Cependant, dans ces deux essais, le taux d’immunisation était similaire entre le produit de référence et son biosimilaire chez les malades avec polyarthrite rhumatoïde et spondylarthrite ankylosante. De plus, les anticorps anti-Remicade® reconnaissent le biosimilaire et inhibent son action à un degré similaire, suggérant que ces deux produits ont une immunogénicité semblable et partagent les mêmes épitopes immunodominants [8].
L’EMA a pris la décision d’autoriser la mise sur le marché du biosimilaire de l’infliximab sur la base de ces données pré-cliniques et cliniques. Elle a accepté le principe de l’extrapolation des résultats obtenus dans les rhumatismes inflammatoires, aux MICI et au psoriasis.
Règles d’utilisation du biosimilaire de l’infiximab en pratique
Le biosimilaire de l’infliximab peut être prescrit aux malades atteints de MC et de RCH. Ses indications sont celles du Remicade®. Les nouveaux malades nécessitant l’infliximab peuvent recevoir le biosimilaire. Les malades traités par le Remicade® peuvent continuer avec ce médicament ou le remplacer par son biosimilaire. Beaucoup de cliniciens sont réticents à la substitution du Remicade® par son biosimilaire chez un malade qui va bien sous Remicade®. Les résultats des essais en cours permettront de savoir si cette inquiétude est justifiée ou pas.

☆ ☆ ☆ ☆ ☆ ☆ ☆

Consigne de travail A – Les affirmations suivantes concordent-elles avec le texte sur le biosimilaire de l'infliximab ? (i) L'EMA a accepté d'étendre aux MICI et au psoriasis les résultats obtenus dans les rhumatismes inflammatoires ; (ii) les malades traités par le Remicade® doivent obligatoirement passer au biosimilaire ; (iii) le taux d'immunisation était plus élevé avec le biosimilaire qu'avec le produit de référence. Répondez par oui ou non pour chacune, en citant les mots décisifs du texte.
Consigne de travail B – Rédigez la suite du texte sur le biosimilaire de l'infliximab, en reprenant après sa dernière phrase.

☆ ☆ ☆ ☆ ☆ ☆ ☆

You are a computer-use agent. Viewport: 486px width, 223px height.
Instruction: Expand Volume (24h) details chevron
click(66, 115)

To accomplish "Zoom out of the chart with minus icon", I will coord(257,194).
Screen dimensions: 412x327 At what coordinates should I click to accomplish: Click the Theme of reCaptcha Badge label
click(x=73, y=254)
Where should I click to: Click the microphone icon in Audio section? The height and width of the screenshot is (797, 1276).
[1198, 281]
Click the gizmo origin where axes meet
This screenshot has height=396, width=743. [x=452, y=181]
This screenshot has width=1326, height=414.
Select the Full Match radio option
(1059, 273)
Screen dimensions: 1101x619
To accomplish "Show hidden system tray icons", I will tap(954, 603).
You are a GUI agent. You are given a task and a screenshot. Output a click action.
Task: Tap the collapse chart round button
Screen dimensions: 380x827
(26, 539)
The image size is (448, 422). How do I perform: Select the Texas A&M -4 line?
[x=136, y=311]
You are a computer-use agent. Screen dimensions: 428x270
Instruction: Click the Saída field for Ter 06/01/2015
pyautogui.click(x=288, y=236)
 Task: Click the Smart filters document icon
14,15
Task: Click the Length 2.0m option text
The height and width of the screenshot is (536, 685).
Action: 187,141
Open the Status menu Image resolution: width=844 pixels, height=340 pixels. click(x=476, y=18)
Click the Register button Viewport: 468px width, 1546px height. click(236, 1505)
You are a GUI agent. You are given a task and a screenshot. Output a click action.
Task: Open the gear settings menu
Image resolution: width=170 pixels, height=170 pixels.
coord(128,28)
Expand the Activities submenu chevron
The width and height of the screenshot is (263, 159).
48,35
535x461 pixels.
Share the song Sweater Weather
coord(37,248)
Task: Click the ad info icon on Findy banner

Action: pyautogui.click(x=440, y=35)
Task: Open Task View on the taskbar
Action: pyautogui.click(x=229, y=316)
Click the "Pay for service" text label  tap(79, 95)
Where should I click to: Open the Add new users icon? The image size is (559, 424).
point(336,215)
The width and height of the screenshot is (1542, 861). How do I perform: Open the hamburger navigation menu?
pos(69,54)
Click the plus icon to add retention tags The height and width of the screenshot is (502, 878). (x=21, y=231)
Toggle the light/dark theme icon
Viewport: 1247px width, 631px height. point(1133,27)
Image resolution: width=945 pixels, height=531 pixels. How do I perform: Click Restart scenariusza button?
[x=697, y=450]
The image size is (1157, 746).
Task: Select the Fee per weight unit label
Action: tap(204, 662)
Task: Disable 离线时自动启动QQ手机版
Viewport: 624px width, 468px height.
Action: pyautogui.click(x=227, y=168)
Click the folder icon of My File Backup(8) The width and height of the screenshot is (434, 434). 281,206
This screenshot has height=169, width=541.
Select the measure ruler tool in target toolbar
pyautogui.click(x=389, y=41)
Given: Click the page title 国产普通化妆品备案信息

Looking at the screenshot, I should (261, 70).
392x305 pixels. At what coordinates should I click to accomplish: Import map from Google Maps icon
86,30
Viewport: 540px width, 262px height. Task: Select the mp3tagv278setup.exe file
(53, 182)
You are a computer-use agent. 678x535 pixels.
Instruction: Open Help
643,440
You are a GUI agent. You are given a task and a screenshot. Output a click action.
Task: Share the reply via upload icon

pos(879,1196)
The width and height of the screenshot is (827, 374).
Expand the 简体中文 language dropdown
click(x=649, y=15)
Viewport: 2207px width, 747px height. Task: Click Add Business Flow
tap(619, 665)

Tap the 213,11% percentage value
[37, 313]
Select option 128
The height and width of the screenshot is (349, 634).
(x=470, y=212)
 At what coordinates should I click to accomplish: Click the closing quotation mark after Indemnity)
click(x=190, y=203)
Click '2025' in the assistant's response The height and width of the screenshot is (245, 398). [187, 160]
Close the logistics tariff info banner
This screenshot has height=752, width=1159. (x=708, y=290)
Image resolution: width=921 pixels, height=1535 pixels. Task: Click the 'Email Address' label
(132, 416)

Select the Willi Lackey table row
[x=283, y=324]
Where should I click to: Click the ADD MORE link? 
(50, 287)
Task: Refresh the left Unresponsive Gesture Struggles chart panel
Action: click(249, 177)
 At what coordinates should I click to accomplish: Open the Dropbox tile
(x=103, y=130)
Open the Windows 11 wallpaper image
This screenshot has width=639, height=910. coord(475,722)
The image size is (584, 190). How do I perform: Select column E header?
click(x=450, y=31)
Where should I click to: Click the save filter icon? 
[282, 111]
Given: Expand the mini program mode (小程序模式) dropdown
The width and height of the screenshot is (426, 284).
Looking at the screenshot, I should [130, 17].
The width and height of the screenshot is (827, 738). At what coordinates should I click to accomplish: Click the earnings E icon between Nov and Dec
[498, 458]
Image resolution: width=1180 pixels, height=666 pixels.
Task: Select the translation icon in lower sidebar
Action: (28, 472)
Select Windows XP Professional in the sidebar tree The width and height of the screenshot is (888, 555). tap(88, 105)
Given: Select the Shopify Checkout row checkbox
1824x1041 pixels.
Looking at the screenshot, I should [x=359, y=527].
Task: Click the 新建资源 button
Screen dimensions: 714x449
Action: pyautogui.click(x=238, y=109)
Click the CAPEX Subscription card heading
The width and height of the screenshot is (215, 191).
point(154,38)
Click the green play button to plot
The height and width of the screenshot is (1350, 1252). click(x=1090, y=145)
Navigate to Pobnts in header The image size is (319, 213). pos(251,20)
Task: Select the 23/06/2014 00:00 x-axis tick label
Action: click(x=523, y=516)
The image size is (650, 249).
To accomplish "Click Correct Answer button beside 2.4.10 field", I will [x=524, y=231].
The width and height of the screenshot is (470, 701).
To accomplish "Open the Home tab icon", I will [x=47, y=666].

☆ ☆ ☆ ☆ ☆ ☆ ☆

Réponse à l'exercice A –
(i) Oui : « Elle a accepté le principe de l’extrapolation des résultats obtenus dans les rhumatismes inflammatoires, aux MICI et au psoriasis. »
(ii) Non : « Les malades traités par le Remicade® peuvent continuer avec ce médicament ou le remplacer par son biosimilaire. »
(iii) Non : « le taux d’immunisation était similaire entre le produit de référence et son biosimilaire »

Réponse à l'exercice B –
Nouvelles biothérapies
Le vedolizumab
Les lymphocytes T jouent un rôle important dans les MICI. La domiciliation des lymphocytes dans l’intestin dépend d’une interaction entre l’hétérodimère α4β7, une glycoprotéine située à la surface des lymphocytes B et T, et la molécule « mucosal addressin-cell adhesion molecule 1 (MAdCAM-1) », située à la surface des cellules endothéliales. Le vedolizumab est une IgG1 monoclonale humanisée dirigée contre α4β7. Il bloque la domiciliation des lymphocytes vers l’intestin. Le MLN 02, l’ancêtre du vedolizumab, s’était montré efficace chez les malades atteints de RCH dans un essai de phase 2. Le natalizumab, un anticorps monoclonal dirigé contre α4, bloque à la fois α4β7 et α4β1, dont dépend la domiciliation des lymphocytes dans le cerveau. Le natalizumab s’est montré efficace dans la MC et la sclérose en plaques mais il a été à l’origine de leucoencéphalopathies multifocales progressives (LEMP). Il n’est pas disponible pour le traitement de la MC en Europe.
Le vedolizumab a été évalué par plusieurs essais de phase 3 ayant inclus plusieurs centaines de malades atteints de RCH ou de MC active, moyenne à sévère.
L’ustekinumab
L’ustekinumab est une igG1 monoclonale humaine dirigée contre la sous unité p40 commune à l’interleukine (IL) 12 et l’IL 23. L’IL12 et l’IL23 sont sécrétés par les cellules dendritiques. L’IL12 stimule la différenciation des lymphocytes T CD4 naïfs en TH1 qui produisent de l’interféron gamma. L’ustekinumab inhibe l’activité de l’IL-12 et de l’IL-23 en bloquant la liaison de ces cytokines à leur récepteur, l’IL-12Rβ1, exprimé à la surface de cellules immunitaires. Depuis 2009, l’ustekinumab a obtenu une AMM européenne dans les indications suivantes :
- psoriasis en plaques modéré à sévère qui n’a pas répondu, ou qui présente une contre-indication, ou qui est intolérant aux autres traitements systémiques dont la ciclosporine, le méthotrexate (MTX) ou la puvathérapie (psoralène et UVA) ;
- rhumatisme psoriasique actif chez l’adulte lorsque la réponse à un précédent traitement de fond antirhumatismal non biologique a été insuffisant.